Let `vec(a)` and `vec(b)` be two unit vectors and `theta` is the angle between them. Then `vec(a)+vec(b)` is a unit vector if :

To determine when the sum of two unit vectors \(\vec{a}\) and \(\vec{b}\) is also a unit vector, we can follow these steps: ### Step 1: Understand the properties of unit vectors Unit vectors have a magnitude of 1. Therefore, we have: \[ |\vec{a}| = 1 \quad \text{and} \quad |\vec{b}| = 1 \] ### Step 2: Set up the equation for the magnitude of the sum We want to find the condition under which the vector \(\vec{a} + \vec{b}\) is also a unit vector.

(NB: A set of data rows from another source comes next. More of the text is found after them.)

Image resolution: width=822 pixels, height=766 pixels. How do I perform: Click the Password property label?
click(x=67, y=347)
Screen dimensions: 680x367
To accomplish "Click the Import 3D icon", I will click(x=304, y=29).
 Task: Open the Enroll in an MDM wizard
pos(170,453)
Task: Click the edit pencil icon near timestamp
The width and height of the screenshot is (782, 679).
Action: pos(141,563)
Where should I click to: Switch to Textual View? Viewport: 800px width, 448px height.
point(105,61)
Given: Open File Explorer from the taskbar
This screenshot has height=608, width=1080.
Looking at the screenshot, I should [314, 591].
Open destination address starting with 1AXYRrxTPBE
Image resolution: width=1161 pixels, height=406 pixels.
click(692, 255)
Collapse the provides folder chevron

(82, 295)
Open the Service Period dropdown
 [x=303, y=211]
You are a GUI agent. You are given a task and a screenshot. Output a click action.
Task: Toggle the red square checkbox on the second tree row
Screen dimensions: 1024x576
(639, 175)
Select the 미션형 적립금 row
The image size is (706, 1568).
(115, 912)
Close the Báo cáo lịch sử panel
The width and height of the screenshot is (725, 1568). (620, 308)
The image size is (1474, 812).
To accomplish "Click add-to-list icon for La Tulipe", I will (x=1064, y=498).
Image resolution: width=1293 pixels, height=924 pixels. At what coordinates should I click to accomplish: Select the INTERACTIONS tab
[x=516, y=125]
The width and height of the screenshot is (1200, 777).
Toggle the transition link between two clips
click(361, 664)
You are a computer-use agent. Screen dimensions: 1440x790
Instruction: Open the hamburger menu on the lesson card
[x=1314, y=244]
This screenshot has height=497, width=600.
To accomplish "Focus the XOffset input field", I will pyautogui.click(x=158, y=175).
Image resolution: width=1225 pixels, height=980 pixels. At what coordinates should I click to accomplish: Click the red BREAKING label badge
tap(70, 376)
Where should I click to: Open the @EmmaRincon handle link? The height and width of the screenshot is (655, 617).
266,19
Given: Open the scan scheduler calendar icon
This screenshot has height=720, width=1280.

This means: \[ |\vec{a} + \vec{b}| = 1 \] ### Step 3: Use the formula for the magnitude of the sum of two vectors The magnitude of the sum of two vectors can be expressed using the cosine of the angle \(\theta\) between them: \[ |\vec{a} + \vec{b}|^2 = |\vec{a}|^2 + |\vec{b}|^2 + 2|\vec{a}||\vec{b}|\cos(\theta) \] Substituting the values for unit vectors: \[ |\vec{a} + \vec{b}|^2 = 1^2 + 1^2 + 2 \cdot 1 \cdot 1 \cdot \cos(\theta) \] This simplifies to: \[ |\vec{a} + \vec{b}|^2 = 1 + 1 + 2\cos(\theta) = 2 + 2\cos(\theta) \] ### Step 4: Set the equation equal to 1 Since we want \(|\vec{a} + \vec{b}| = 1\), we square both sides: \[ |\vec{a} + \vec{b}|^2 = 1^2 \] Thus, we have: \[ 2 + 2\cos(\theta) = 1 \] ### Step 5: Solve for \(\cos(\theta)\) Rearranging the equation gives: \[ 2\cos(\theta) = 1 - 2 \] \[ 2\cos(\theta) = -1 \] \[ \cos(\theta) = -\frac{1}{2} \] ### Step 6: Determine the angle \(\theta\) The angle \(\theta\) for which \(\cos(\theta) = -\frac{1}{2}\) corresponds to: \[ \theta = \frac{2\pi}{3} \quad \text{(or } 120^\circ\text{)} \] ### Conclusion Thus, the angle \(\theta\) between the two unit vectors \(\vec{a}\) and \(\vec{b}\) must be: \[ \theta = \frac{2\pi}{3} \] ---